Collected data entries
------------------------------------

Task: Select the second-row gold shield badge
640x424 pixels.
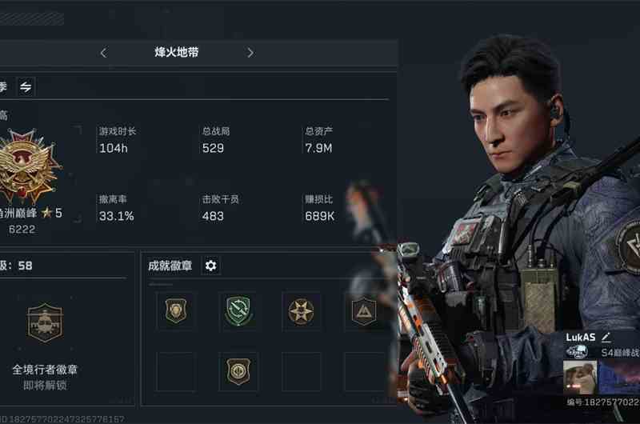Action: pos(238,372)
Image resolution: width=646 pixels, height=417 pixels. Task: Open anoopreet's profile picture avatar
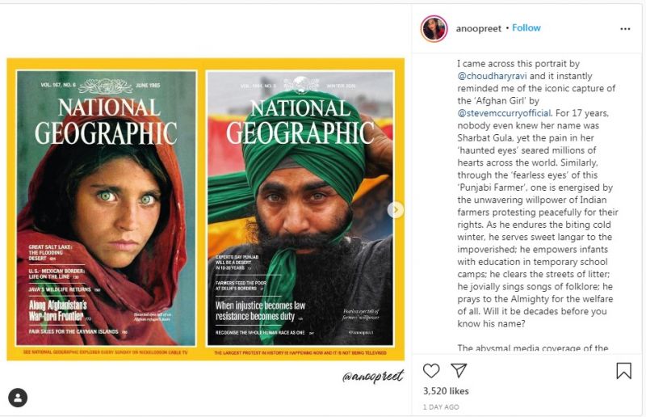(x=434, y=28)
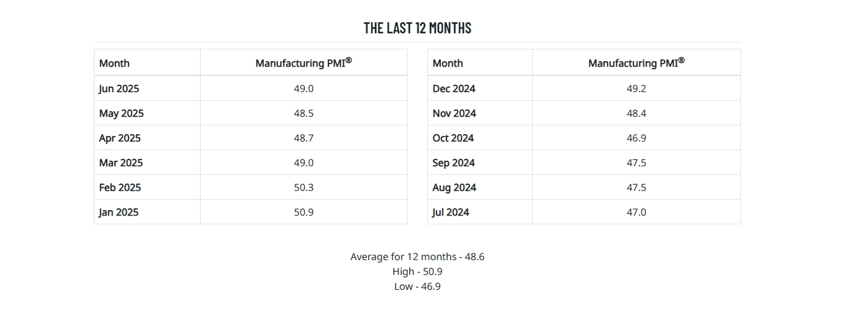The image size is (846, 317).
Task: Click the May 2025 row label
Action: pyautogui.click(x=121, y=113)
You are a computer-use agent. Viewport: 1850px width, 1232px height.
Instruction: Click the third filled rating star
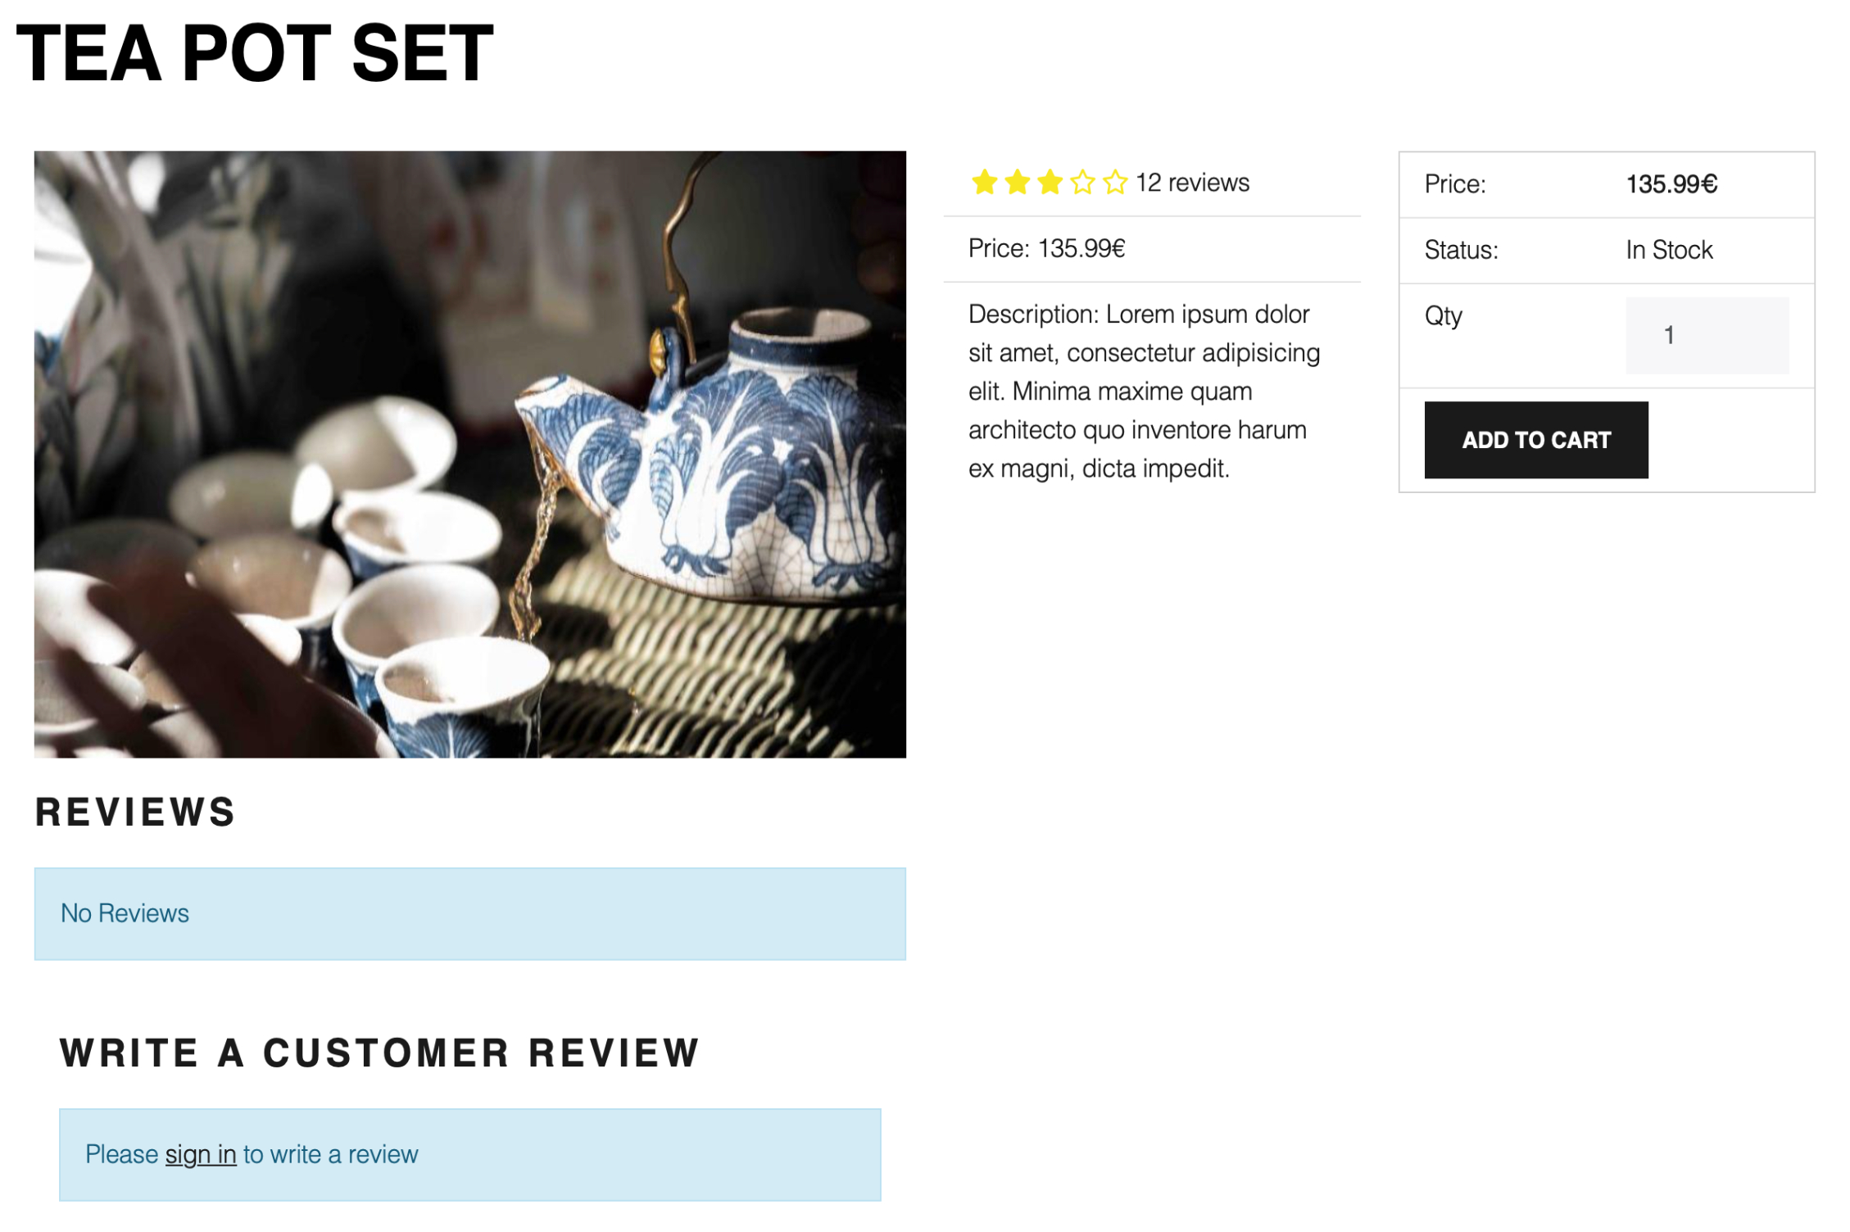(1050, 183)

------------------------------------

About this task
Each line from the one with "Image resolution: width=646" to the final line of the data above is to be printed exactly; no picture should appear in the copy.

Your response
Image resolution: width=646 pixels, height=417 pixels. Task: Open anoopreet's profile picture avatar
(x=434, y=28)
The image size is (846, 317).
Task: Click the May 2025 row label
Action: pyautogui.click(x=121, y=113)
You are a computer-use agent. Viewport: 1850px width, 1232px height.
Instruction: Click the third filled rating star
(1050, 183)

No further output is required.